*** Opening Available records ***
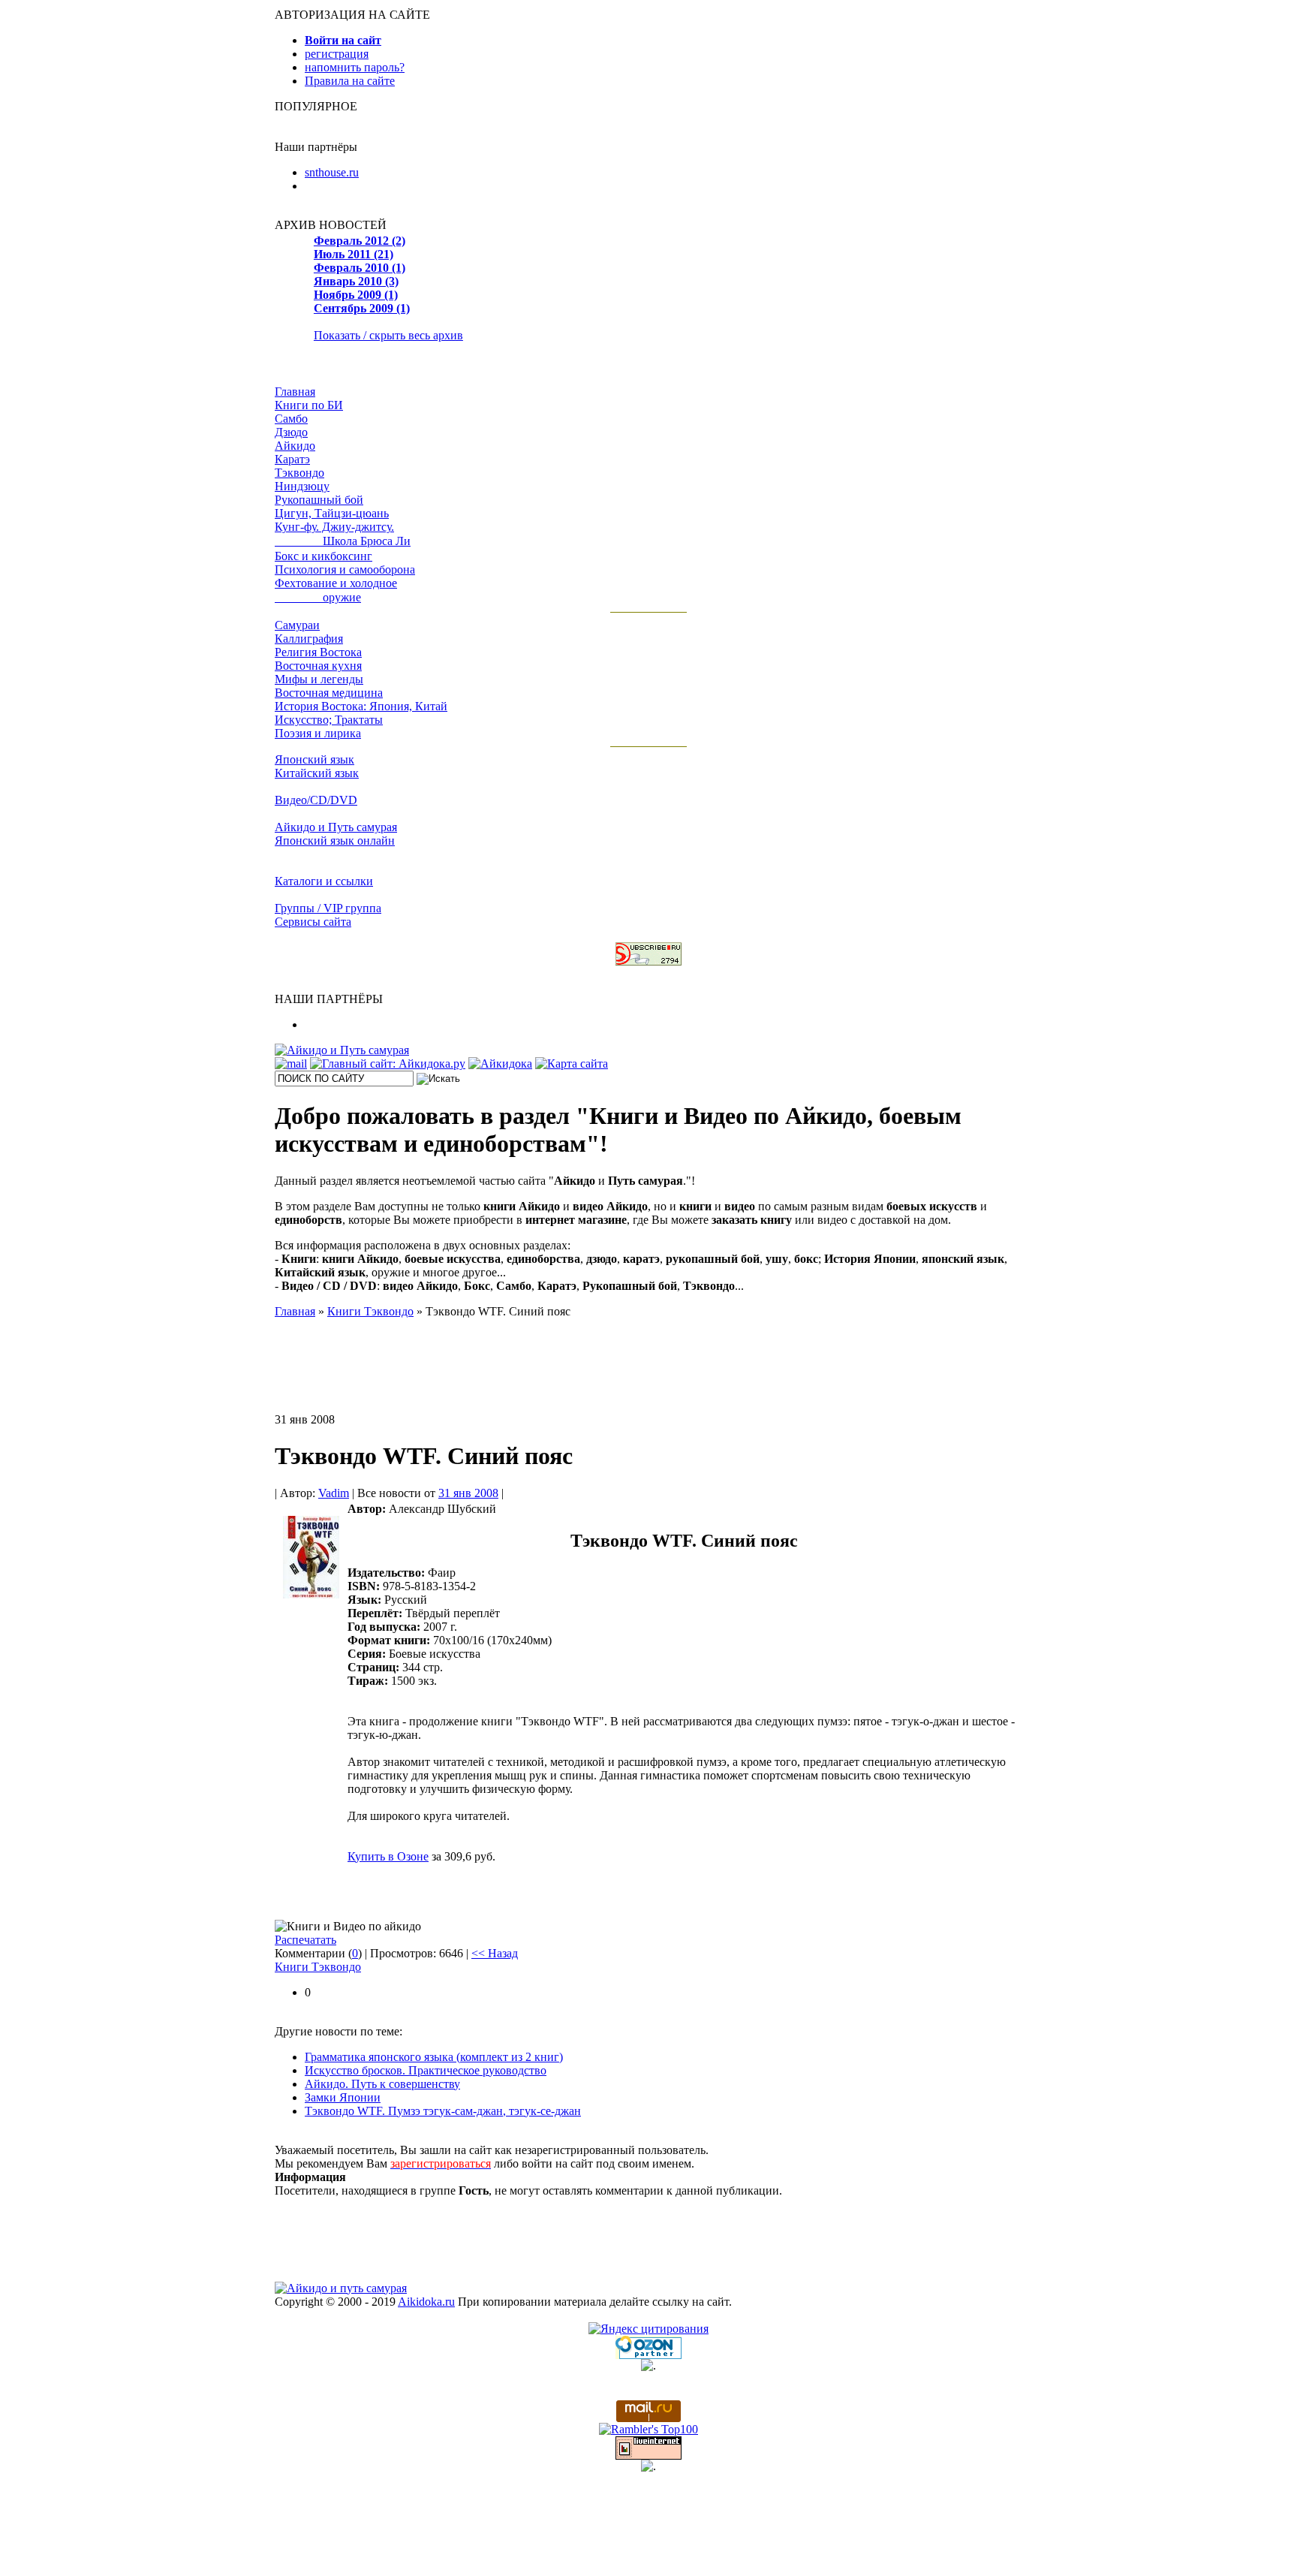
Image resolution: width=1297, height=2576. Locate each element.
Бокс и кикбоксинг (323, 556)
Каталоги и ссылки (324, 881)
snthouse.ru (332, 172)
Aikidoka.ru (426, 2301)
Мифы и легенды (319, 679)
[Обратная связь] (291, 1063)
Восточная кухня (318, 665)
*** Closing Available records ***
*** Opening Available records ***
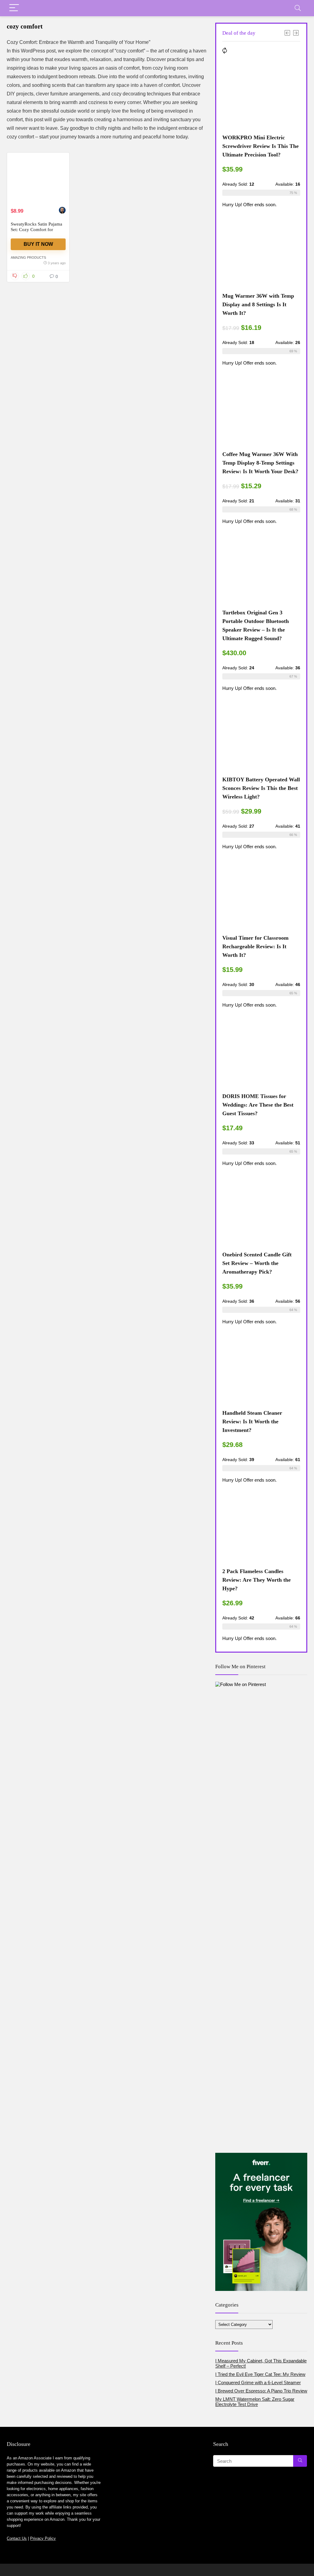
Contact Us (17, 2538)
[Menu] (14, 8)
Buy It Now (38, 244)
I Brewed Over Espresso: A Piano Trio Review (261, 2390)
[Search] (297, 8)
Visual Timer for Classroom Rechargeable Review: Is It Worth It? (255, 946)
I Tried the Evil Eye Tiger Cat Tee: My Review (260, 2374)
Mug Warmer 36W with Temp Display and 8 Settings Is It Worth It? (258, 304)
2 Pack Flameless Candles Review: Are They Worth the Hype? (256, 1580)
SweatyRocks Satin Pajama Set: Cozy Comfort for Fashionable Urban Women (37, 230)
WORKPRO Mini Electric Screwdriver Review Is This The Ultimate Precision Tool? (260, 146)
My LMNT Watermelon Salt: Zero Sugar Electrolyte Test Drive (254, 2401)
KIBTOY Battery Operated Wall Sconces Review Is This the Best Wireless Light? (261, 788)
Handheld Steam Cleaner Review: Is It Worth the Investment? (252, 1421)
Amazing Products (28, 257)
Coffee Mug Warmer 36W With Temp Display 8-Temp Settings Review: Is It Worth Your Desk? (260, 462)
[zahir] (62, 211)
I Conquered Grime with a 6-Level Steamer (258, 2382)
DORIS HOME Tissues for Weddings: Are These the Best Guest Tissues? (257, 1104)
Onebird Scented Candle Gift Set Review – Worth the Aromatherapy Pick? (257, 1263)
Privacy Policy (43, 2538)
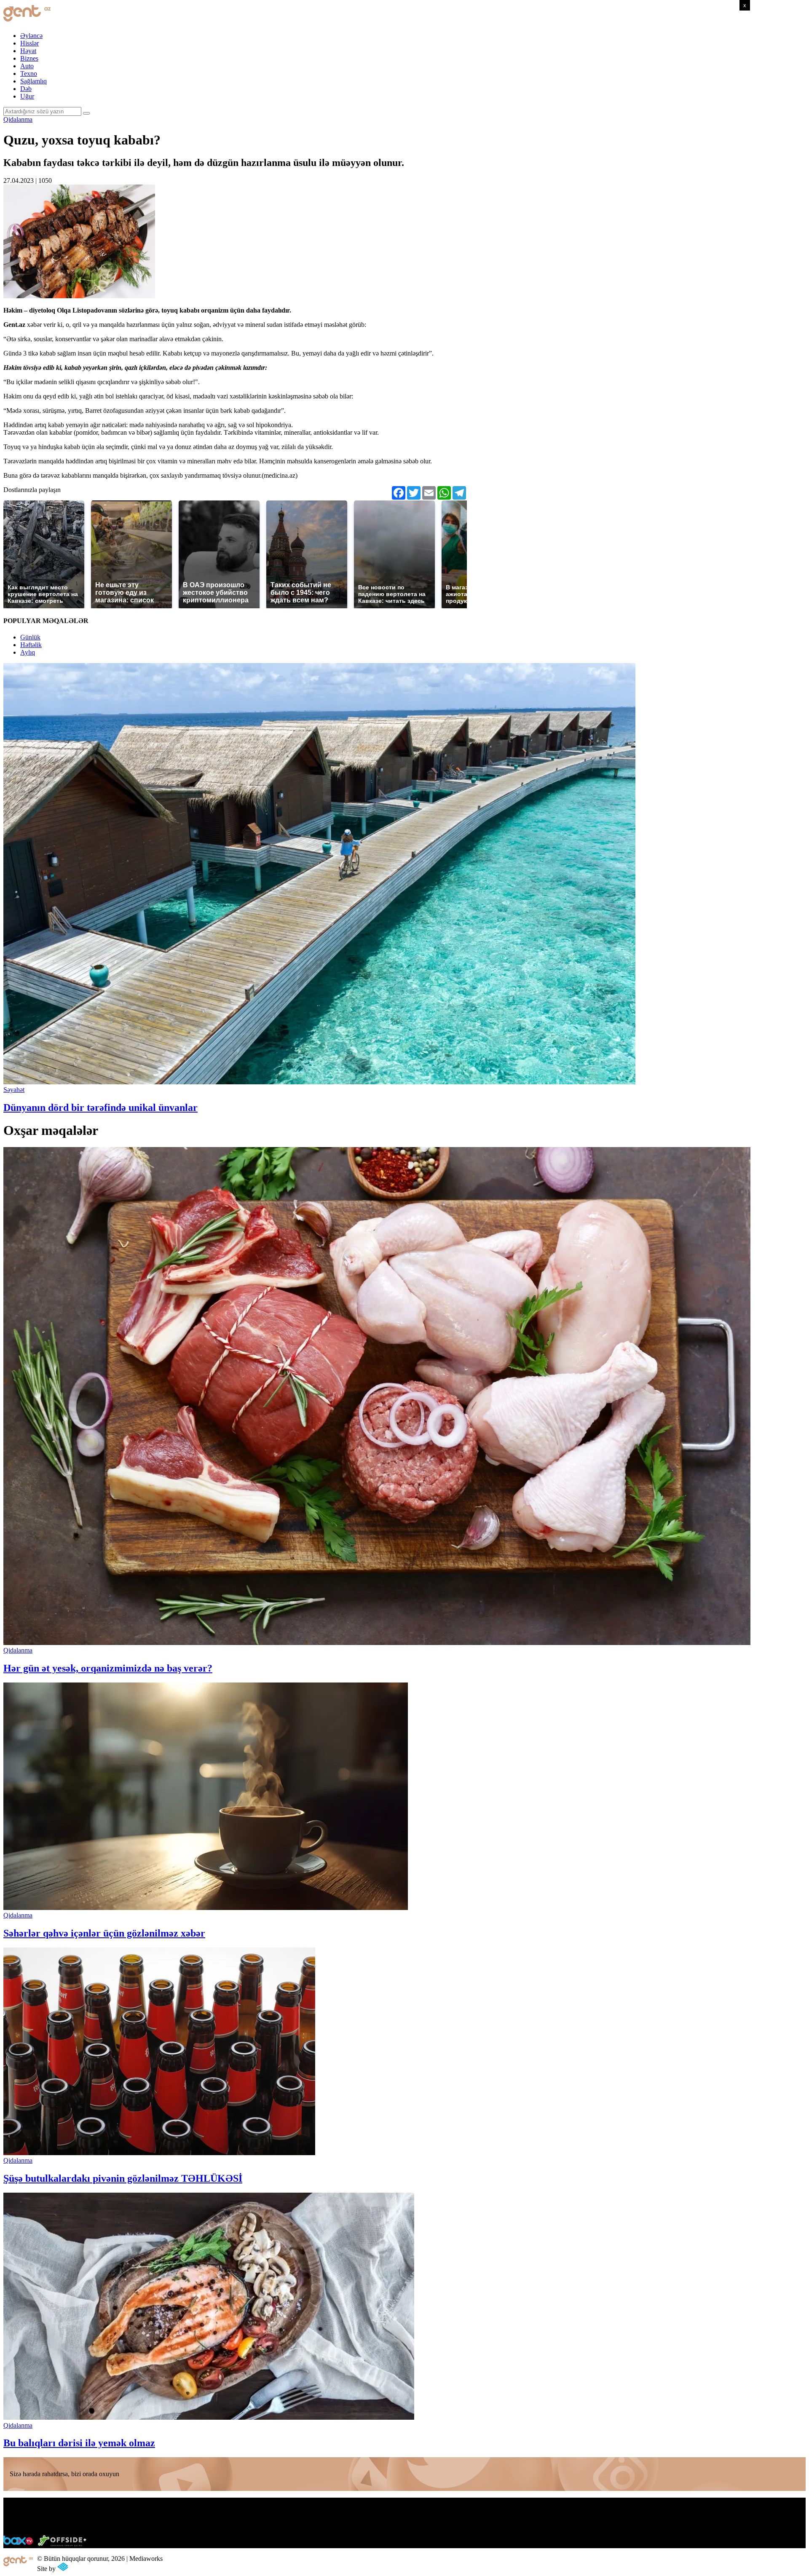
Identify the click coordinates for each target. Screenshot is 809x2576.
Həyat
*** Closing Available records ***
## What to produce
Could you please find every line of the listing above holding the string "This" and copy it?

## Result
WORKPRO Mini Electric Screwdriver Review Is This The Ultimate Precision Tool? (260, 146)
KIBTOY Battery Operated Wall Sconces Review Is This the Best Wireless Light? (261, 788)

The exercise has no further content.